Starring: Arnold Schwarzenegger, Linda Hamilton, Michael Biehn, Paul Winfield, Lance Henriksen

Written By: James Cameron, Gale Anne Hurd Directed By: James Cameron

The Short Version

The Terminator is one of the all time classic sci-fi movies.

The Terminator is one of the all time classic action movies.

The Terminator is one of the all time classic movies, period.

Even after more than two and a half decades, it still retains all of its power.

This one’s an easy call: The Terminator belongs in everyone’s permanent library.

The Long Version

What Kind Of Cheese Is It?


Spiced, aromatic cheese with an Austrian accent.  Once you try it, you’ll remember it.

Pairs Well With...


Can’t imagine why I picked something named after a guy who’s been terminated.  Oh, and it’s not really an ale. 

The “Ale” be Bock.  (Maibock, specifically, and hey: The Terminator shows up on May 12, 1984.)

“Listen, and understand.  That Terminator is out there!  It can't be bargained with.  It can't be reasoned with.  It doesn't feel pity, or remorse, or fear.  And it absolutely will not stop, ever, until you are dead!

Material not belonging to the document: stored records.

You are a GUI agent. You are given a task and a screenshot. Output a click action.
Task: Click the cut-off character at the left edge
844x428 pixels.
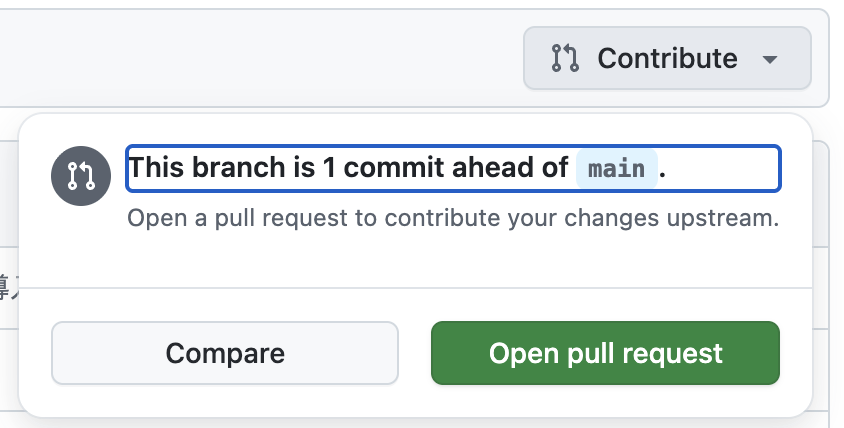[x=7, y=288]
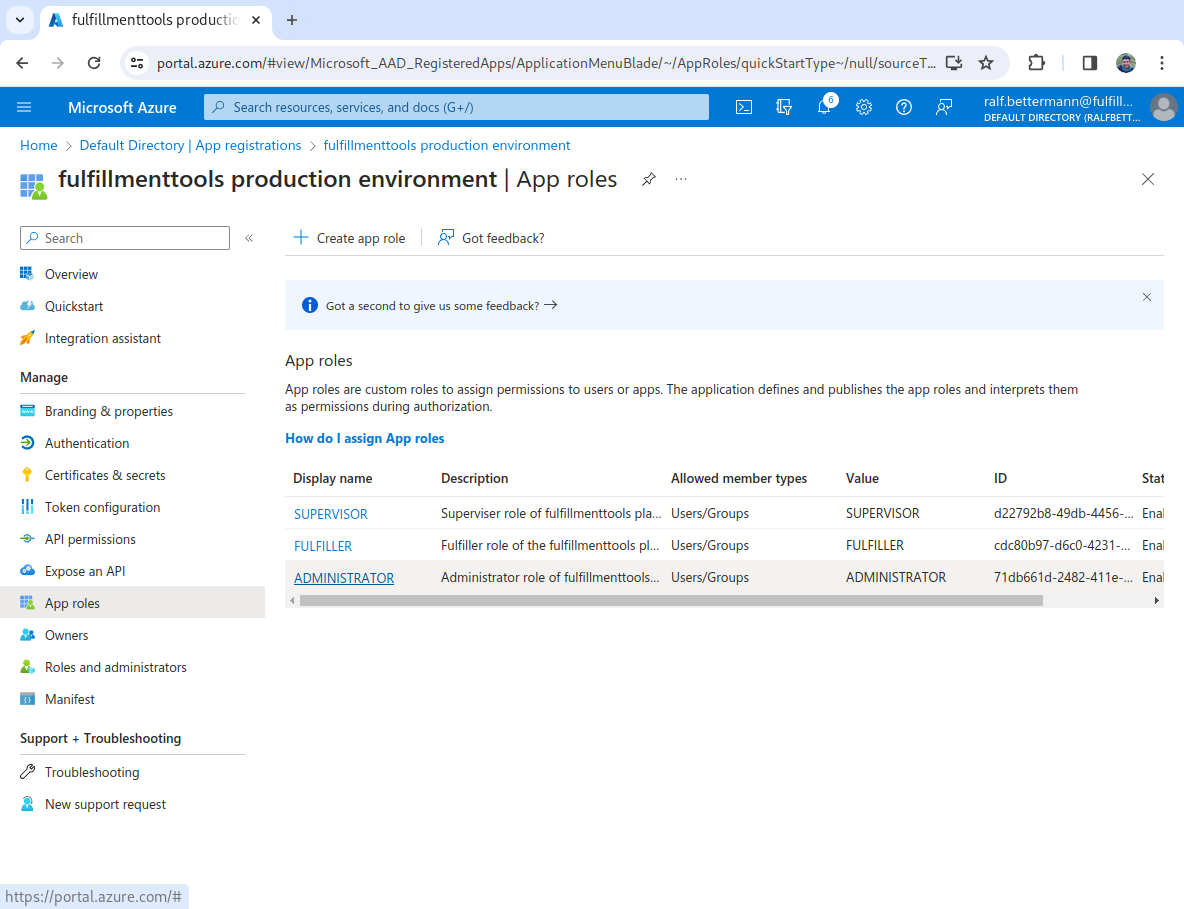Click the table's horizontal scrollbar

[670, 601]
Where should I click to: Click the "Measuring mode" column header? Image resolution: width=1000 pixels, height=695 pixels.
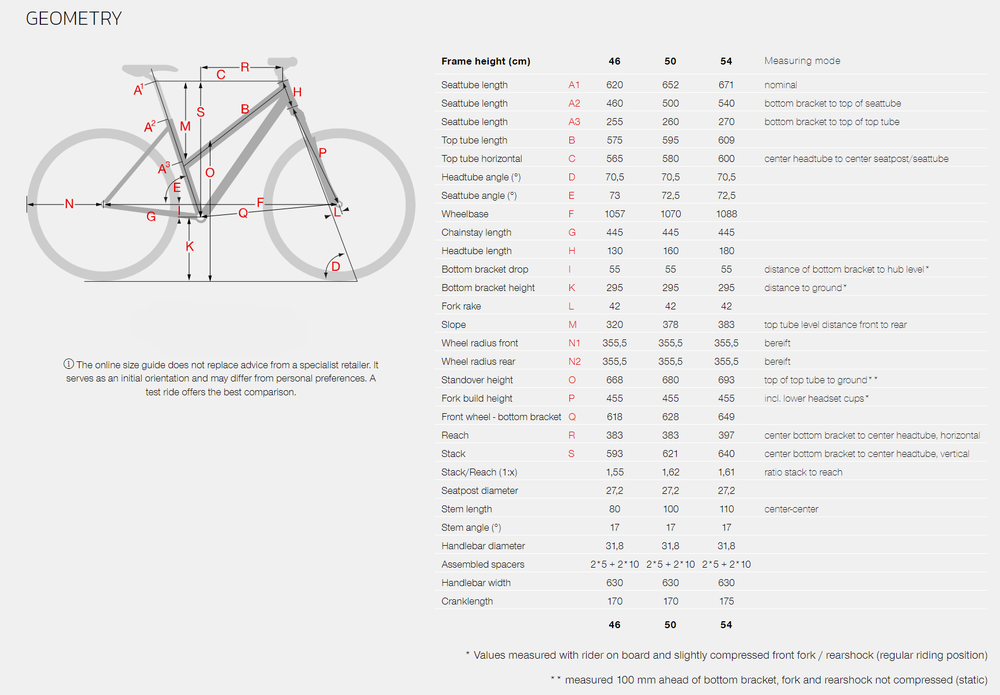click(x=802, y=61)
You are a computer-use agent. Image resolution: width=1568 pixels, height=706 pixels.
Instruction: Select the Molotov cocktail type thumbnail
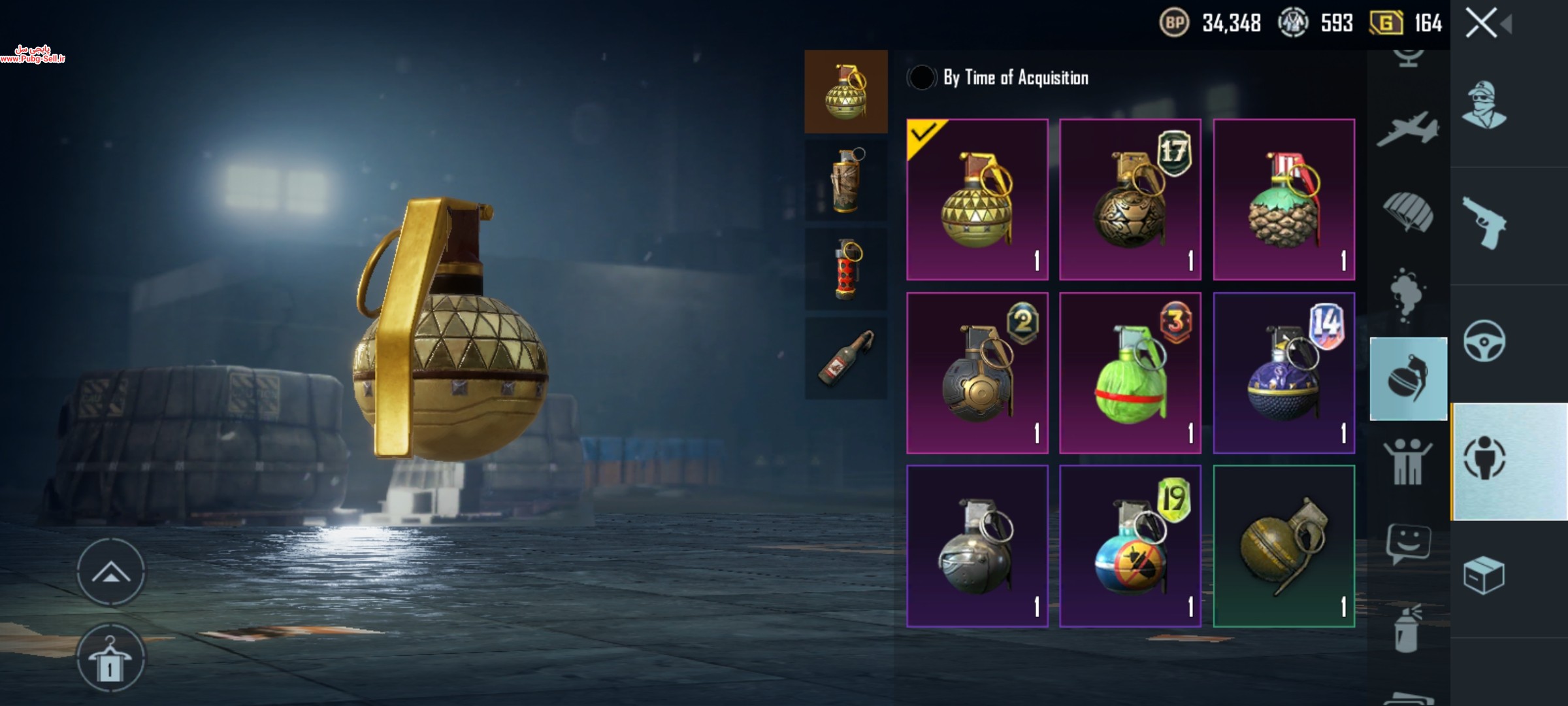[846, 358]
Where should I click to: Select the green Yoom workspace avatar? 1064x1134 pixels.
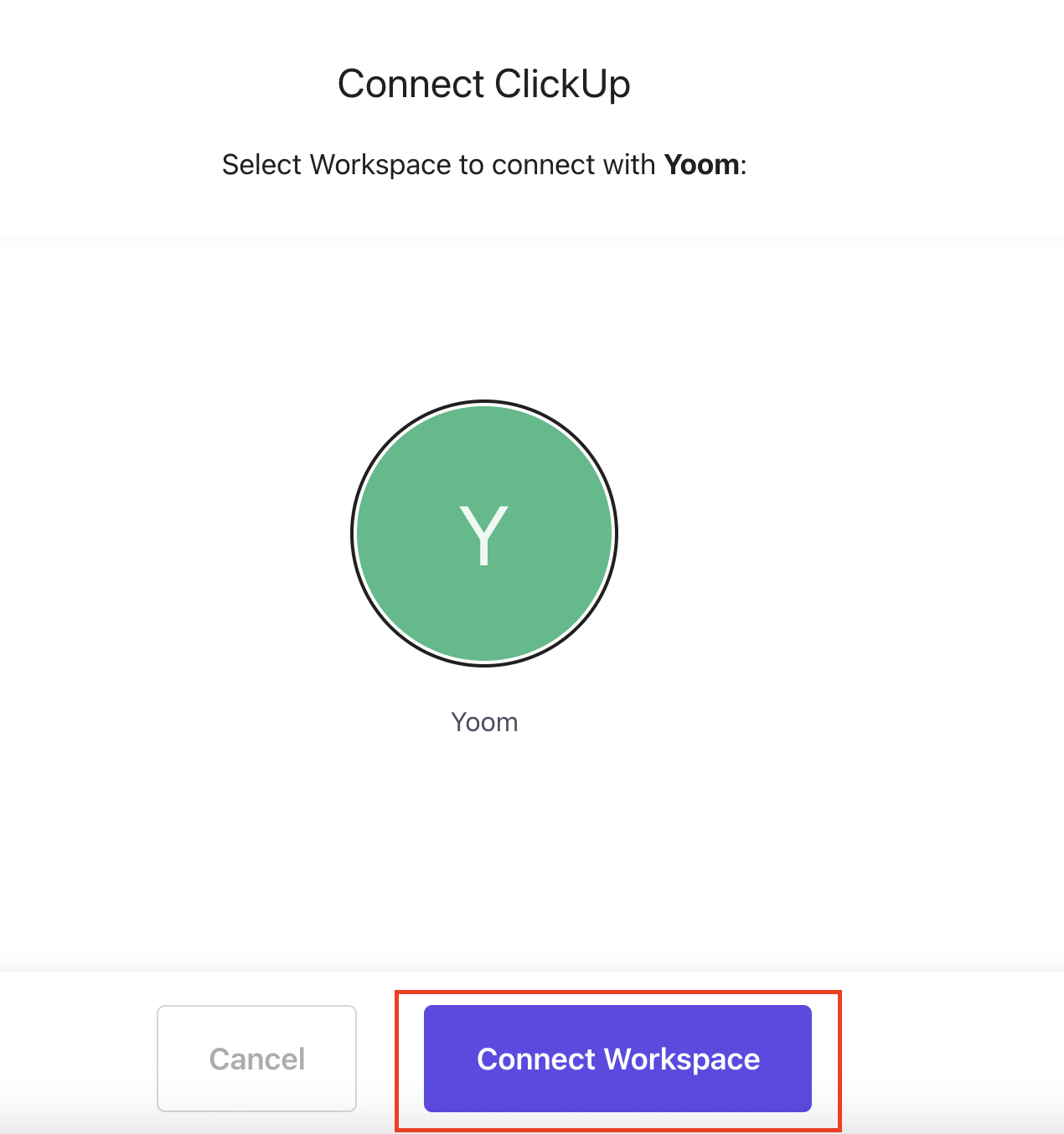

Once upon a time, James Cameron was able to show his amazing talent and make a powerful, game-changing movie without solving every problem by throwing insane amounts of money at it. 

The Terminator is one of those powerful, game-changing movies.  Indeed, I’d argue that even now, it remains Cameron’s best.

Unless you’re an exchange student from a planet that has yet to intercept video signals from Earth, I’m sure you know the story already, but just in case…

When the action begins, we see what passes for Los Angeles in the year 2029.  “What passes” is a darkened, burned-out wreck that makes Berlin at the close of WWII look like Disneyland.  Massive laser platforms roll on treads that crush the human skills littering the ground, and killers that look like metallic skeletons hunt down every breathing person they can find.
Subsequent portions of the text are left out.